Was kein Auge je gesehen

434 56 2
                                    

Noch bevor ich die Augen öffne, schmecke ich es auf den Lippen. Salz, Gischt und die kalte Luft der Küste.

Wir liegen am Strand. An meinem Rücken klebt feuchter Sand. Irgendwo hinter uns kann ich das Meer rauschen hören, das Dröhnen mächtiger Wellen, die sich mit der Kraft der Januarstürme an Land schieben.

Zuhause.

Mein Kopf sinkt tiefer in den Sand, als ich erleichtert ausatme und es ist mir sogar egal, dass ich die Sandkörner unter der Dusche später verfluchen werde. Im Moment bin ich einfach nur dankbar. Mein Herz rast, wie wenn mir die U-Bahn und der Schattenwächter noch immer im Nacken säßen. Erst, als ich mich aufsetze, merke ich, dass meine Arme zittern. Ob vor Kälte oder Erleichterung über den verwundenen Schock kann ich beim besten Willen nicht sagen. Mein Kontakt mit dem Gleisbett von Hounslow West wird sicher ein paar blaue Flecken hinterlassen, aber immerhin scheine ich keine schlimmeren Verletzungen davongetragen zu haben. Schon beängstigend, wie schnell ich solche Dinge mittlerweile wegstecke. Immerhin bin ich gerade fast von einer U-Bahn überrollt worden und habe mich erst in letzter Sekunde durch ein magisches Portal retten können. Da könnte man ja annehmen, ich würde erst mal in einen hysterischen Heulkrampf ausbrechen. Vor ein paar Monaten noch wäre das definitiv der Fall gewesen. Aber scheinbar, entweder durch den häufigen Kontakt zu Eleanor oder den ganzen Krisen um uns herum, bin ich mittlerweile abgestumpft. Ich glaube, so schnell schockt mich nichts mehr.

(Süß. Wie naiv ich doch war.)

„Das war verdammt knapp." Auch Mo sitzt schon wieder. Die linke Hälfte seiner schwarzen Wuschelhaare kleben voller Sand.
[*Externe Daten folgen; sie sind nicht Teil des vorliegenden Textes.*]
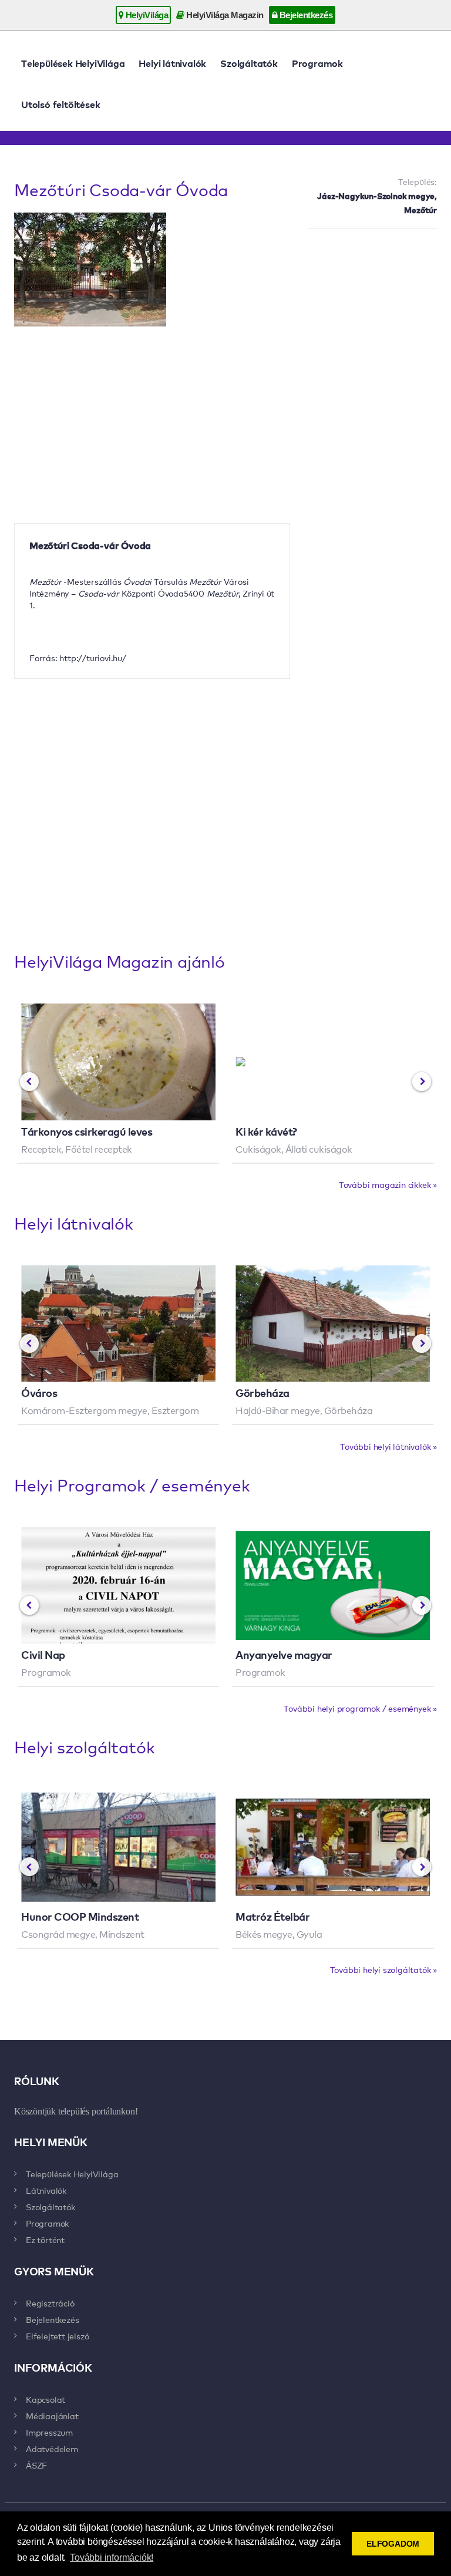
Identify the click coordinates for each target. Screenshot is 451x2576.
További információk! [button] (111, 2557)
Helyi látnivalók (172, 62)
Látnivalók (46, 2190)
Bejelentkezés (304, 15)
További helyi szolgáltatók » (383, 1969)
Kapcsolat (45, 2399)
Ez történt (45, 2239)
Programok (317, 62)
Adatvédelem (52, 2448)
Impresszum (49, 2432)
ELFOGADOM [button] (392, 2543)
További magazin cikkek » (388, 1184)
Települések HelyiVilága (72, 62)
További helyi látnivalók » (388, 1446)
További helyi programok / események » (360, 1708)
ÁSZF (36, 2465)
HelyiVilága (145, 15)
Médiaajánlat (52, 2415)
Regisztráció (50, 2303)
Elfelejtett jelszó (57, 2336)
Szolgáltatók (249, 62)
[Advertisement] (372, 299)
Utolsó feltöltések (60, 103)
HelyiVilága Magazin (224, 15)
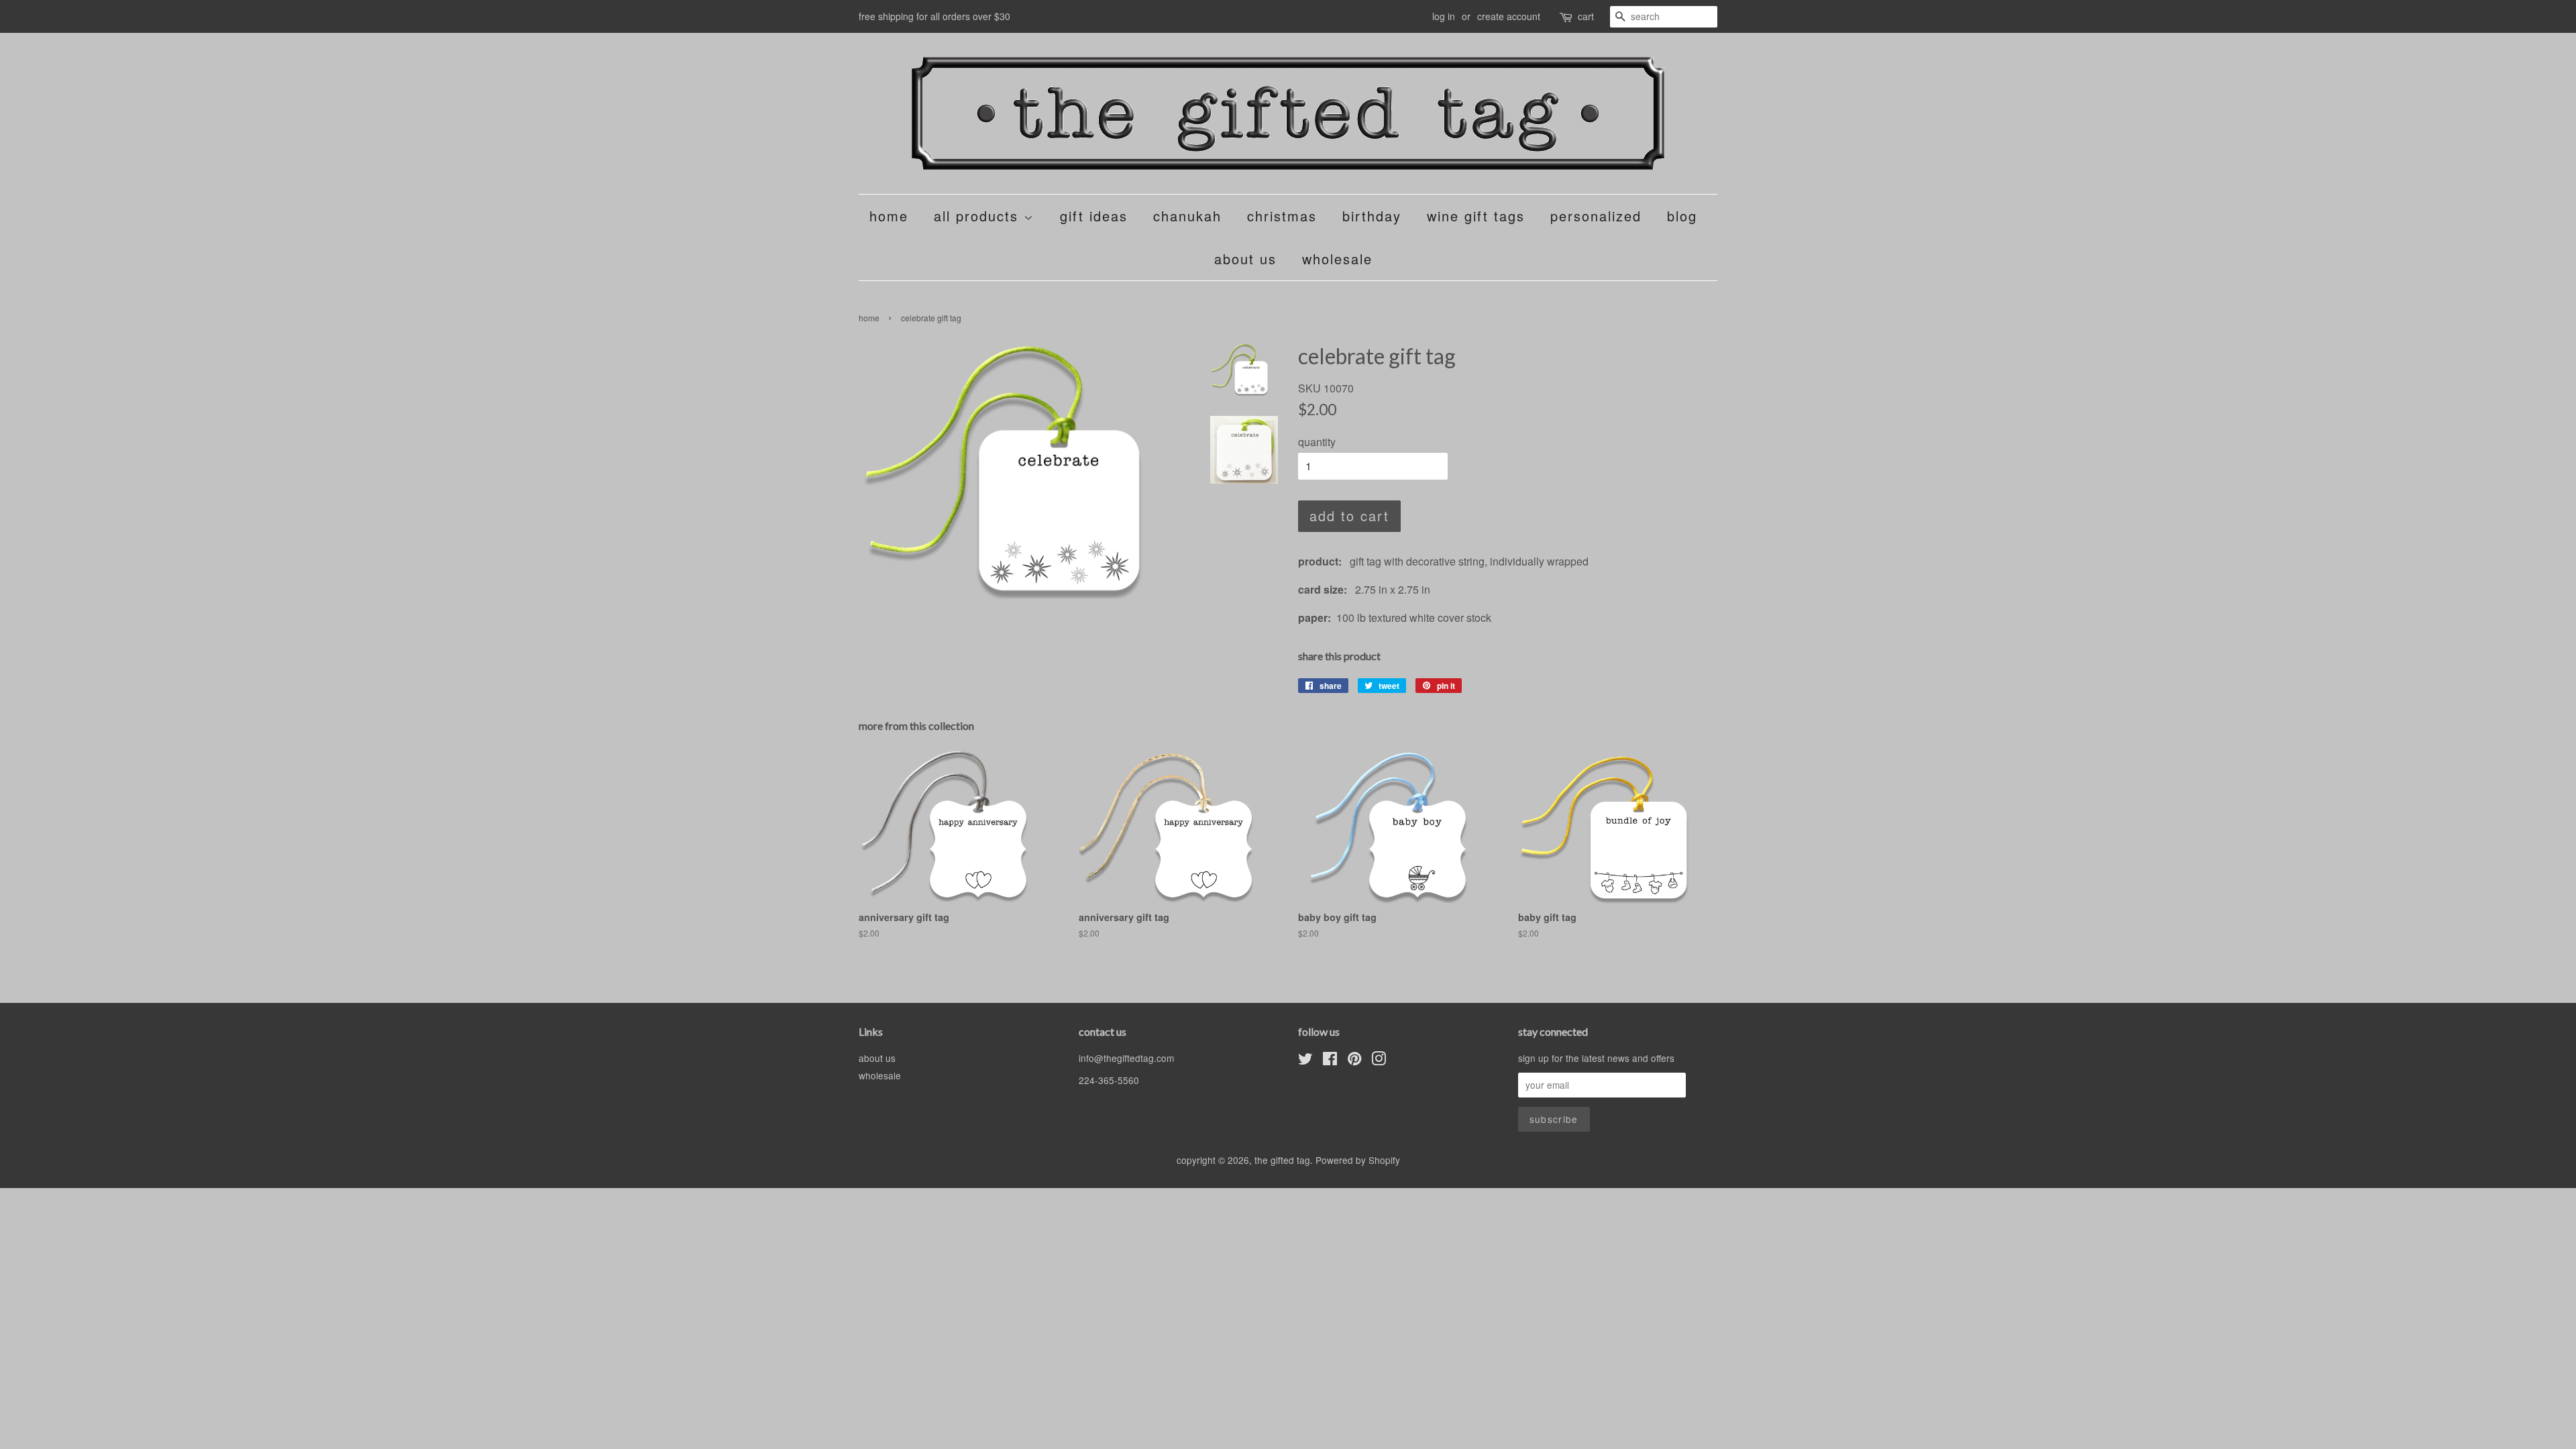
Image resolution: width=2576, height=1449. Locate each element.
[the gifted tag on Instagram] (1378, 1060)
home (888, 215)
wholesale (1337, 258)
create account (1508, 16)
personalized (1596, 215)
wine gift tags (1476, 215)
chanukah (1187, 215)
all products (979, 215)
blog (1682, 215)
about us (1245, 258)
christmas (1282, 215)
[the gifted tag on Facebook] (1330, 1060)
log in (1443, 16)
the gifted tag (1282, 1160)
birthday (1371, 215)
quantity (1317, 441)
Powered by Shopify (1358, 1160)
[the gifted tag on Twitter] (1305, 1060)
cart (1586, 16)
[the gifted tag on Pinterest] (1354, 1060)
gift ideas (1094, 215)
Er sieht ziemlich mitgenommen aus. „Bist du okay?"

Ich nicke nur. „Sie hat uns gewarnt", sage ich, während ich aufsehe und mir den Sand von der Jeans klopfe. „Eleanor hat prophezeit, dass Damon dich jagen würde."

„Woher sollte er wissen, dass ich in London bin?" Mo fährt mit der Hand durch die Haare, um den Sand loszuwerden. „Er hätte mich gar nicht finden dürfen."

„Aber er hat dich gefunden!" Meine Stimme ist schärfer, als eigentlich beabsichtigt. „Du bist aus Stormglen abgehauen, dem einzigen Ort, wo du vor ihm sicher warst! Kapierst du jetzt, was-"

„Ja, ja. Schon gut. Ich hab's verstanden. Keine Ausflüge mehr in nächster Zeit. Aber das hier bleibt erstmal unter uns. Keinen Bock auf die Wir haben es dir doch gleich gesagt Rede der Alumni."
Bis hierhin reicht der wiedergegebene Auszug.